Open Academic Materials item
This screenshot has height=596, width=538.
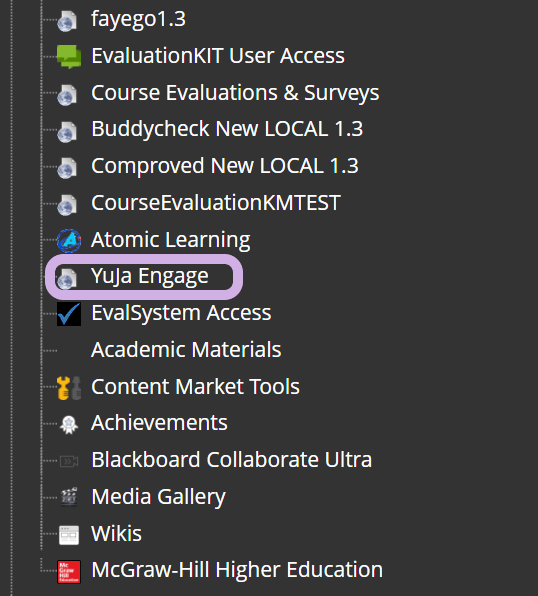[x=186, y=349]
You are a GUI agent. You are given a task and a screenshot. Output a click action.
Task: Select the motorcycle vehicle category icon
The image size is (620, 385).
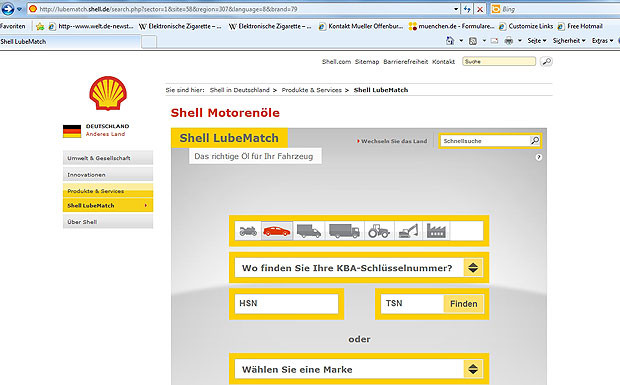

» EXERCISE PROMPT: Copy out all the data exactly; skip the pictures.

» OUTPUT OF THE EXERCISE:
Open Academic Materials item
This screenshot has height=596, width=538.
[x=186, y=349]
You are a GUI agent. You are given a task and a screenshot. Output a click action.
Task: Select the motorcycle vehicle category icon
The image size is (620, 385).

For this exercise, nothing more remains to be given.